5 Gründe für die Krise bei THE WALKING DEAD

War das eine Eröffnung oder was?
Da wartet man ein halbes Jahr darauf um zu erfahren, welchem unserer Helden der Schädel mit dem Baseballschläger zertrümmert wird und dann liefert THE WALKING DEAD eine der härtesten Episoden ever ab. Nicht nur aufgrund der gezeigten Gewalt, sondern auch weil (Achtung Spoiler) nicht einer, sondern gleich zwei beliebte Charaktere die Bekanntschaft mit Lucille machen müssen.
Die erste Episode der siebten Staffel war ein Quotenknaller (was zu erwarten war), doch seitdem sehen in den USA immer weniger Zuschauer zu.
Ist TWD in der Krise?
Und warum?

Wir haben fünf Gründe, warum es momentan klemmt.

Das war zu hart

Heilige Scheisse, man sieht über die Jahre ja einiges. Aber dabei zuzusehen, wie zwei Figuren, die man nicht nur über 90 Minuten sondern über einen Zeitraum von mehreren Jahren liebgewonnen hat, der Schädel in aller Deutlichkeit zertrümmert wird, erzeugte auch bei manch hartgesottenen Fan ein Grummeln in der Magengegend. Da kann man sich ausmalen, was diese Szenen bei Menschen auslösten, die weniger auf Horror und vielmehr auf den Dramaanteil der Serie stehen.
Hat es THE WALKING DEAD damit übertrieben und einige Fans so verschreckt, dass sie nicht wieder einschalten?

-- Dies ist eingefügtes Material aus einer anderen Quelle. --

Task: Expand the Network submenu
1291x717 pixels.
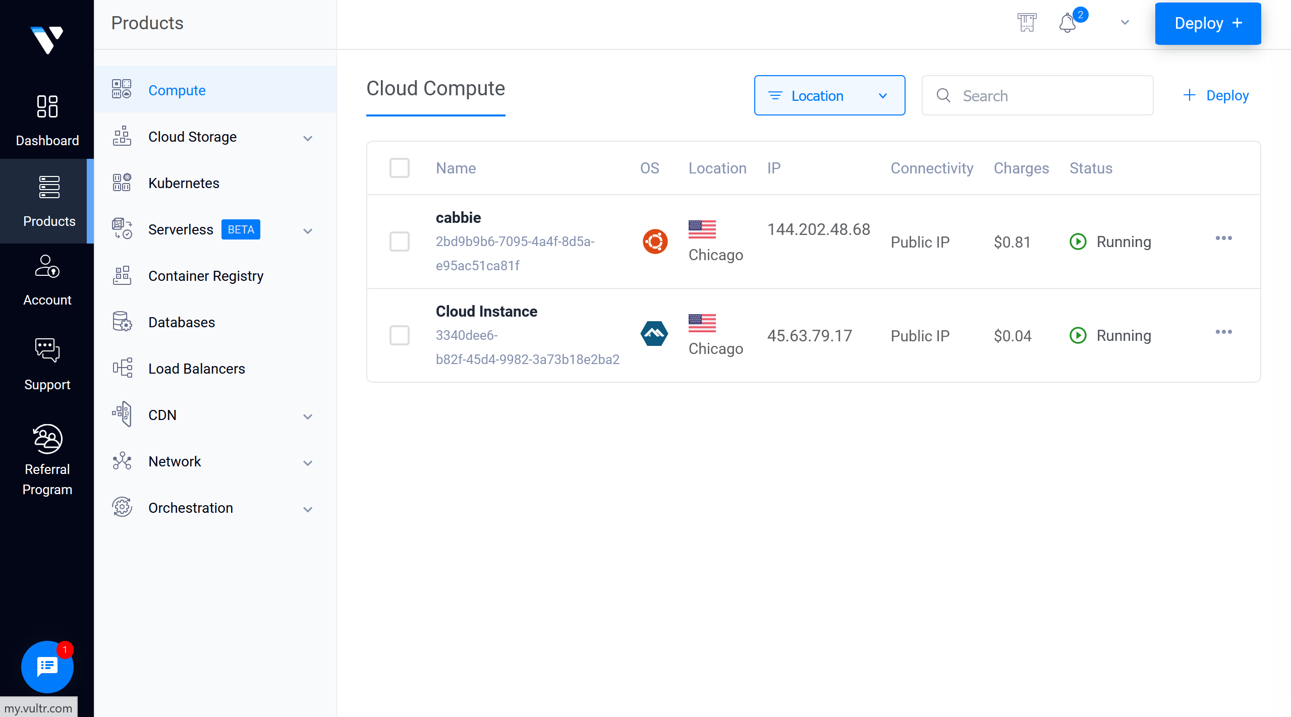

Es hat den falschen erwischt

Es ist eine Weile her, seit die Serie auch nur eine ihrer wichtigsten Figuren verlor. Als Beth damals starb, war die Trauer groß, aber sie war nicht seit der ersten Staffel dabei und hatte insgesamt relativ wenig Screentime.
Vielleicht kann man ihren Abgang mit dem Tod von Abraham vergleichen, aber Glenn spielte seit Staffel 1 eine tragende Rolle und war ein echter Sympathieträger.
Diesen Verlust muss man als Fan erst mal verarbeiten.

Die Botschaft ist angekommen

Was ist bisher in dieser Staffel passiert?
Folge 1: Negan zeigt (eindrucksvoll) wie böse er ist
Folge 2: Langeweile mit Carol beim Tiger-Kuscheln
Folge 3: Negan zeigt wie böse er ist
Folge 4: Negan zeigt wie böse er ist
Folge 5: Negan zeigt wie böse er ist, ohne selbst anwesend zu sein
Wir haben verstanden, vielleicht könnte nun einer der Drehbuchschreiber mal wieder einen Bleistift in die Hand nehmen und eine Handlung aufs Papier zaubern, statt Negan stundenlang selbstgefällige Grinsedialoge aufsagen zu lassen.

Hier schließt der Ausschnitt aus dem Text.